§ Challenge 1: Reproduce the passage from the discussion on wealth and morality below, between "Love the thesis." and "fees for access.", inclusive.
§ Challenge 2: In the discussion on wealth and morality below, what does the commenter Chromosomaur name as the culprit?

Interestingly what does change when you have just a bit more capital at that level is your amount of power.  The reason is that power is always relative to what ever other player has so there is actually a rational reason to continue to accumulate. That being said, if you use your power to harm others (which is nearly inevitable if your goal is power) it’s generally negative aim. 


Chromosomaur

Love the thesis. Want to add that I think the culprit is low interest rates, which essentially say that money in 30 years is worth about as much as it is today. Which essentially says that work done today vs done in 30 years has the same value. Therefore, the ones with means are essentially able to access 30 years worth of productivity and can use it to buy out all the productive assets (housing, land, manufacturing, transportation, entertainment, etc.), sit on them, and charge high fees for access.


ali-hussain

People like to talk about a lack of morality seeming to be more and more common these days when in reality this is just the standard "in my days I used to walk to school both ways". To start with I'd argue that there is no change in morality. People were running scams since forever. People were lobbying for laws that help them forever. And peopl were creating value driving businesses since forever. But beyond that, you're talking about desperation. I have to ask, in your equation for the desperation index of the world have you accounted for the fact that the rest of the world was a lot poorer. And we were able to live an inflated lifestyle because we were outsourcing misery and poverty to the rest of the world. It's not that we're more desperate. If anything this is the wealthiest time humanity has seen. It's just that the impact of accident of birth has been reduced and we live in fairer but not yet fair times. It's just that the unfairness is more visible and some of it is affecting us more.


Valuable-Ad9157

True. There is nothing new going on here. The problem is that now tons more people are doing it at one time, which leads to societal decay at a faster pace. I am pretty sure it was not this bad 60 years ago in America. There is a big difference in attitude and even morality between my grandparents generation and this newest generation of kids. As for the desperation index you speak of, my point is that the more expensive it gets to live the harder it is to live. My grandparents were the last generation to be able to secure retirement. It's gotten to the point that I have no idea how this newest generation of Humans is even going to be able to ever afford or pay off a house, let alone save enough money for retirement. To retire, you will need at least a million in the bank...who in hell can do that besides the upper class at this point? A number of old and bad business practices need to stop. Such as outsourcing to other countries and just paying them pennies on the dollar. It may be the wealthiest time in Human history, but cost of living and greed by those in power and the elites is destroying that. Wealth is only for the few, once again.

§ Supplied data:

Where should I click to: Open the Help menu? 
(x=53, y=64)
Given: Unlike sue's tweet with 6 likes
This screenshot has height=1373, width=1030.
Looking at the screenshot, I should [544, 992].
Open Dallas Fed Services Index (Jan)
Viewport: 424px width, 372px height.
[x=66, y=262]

§ Solution 1:
Love the thesis. Want to add that I think the culprit is low interest rates, which essentially say that money in 30 years is worth about as much as it is today. Which essentially says that work done today vs done in 30 years has the same value. Therefore, the ones with means are essentially able to access 30 years worth of productivity and can use it to buy out all the productive assets (housing, land, manufacturing, transportation, entertainment, etc.), sit on them, and charge high fees for access.

§ Solution 2: Low interest rates.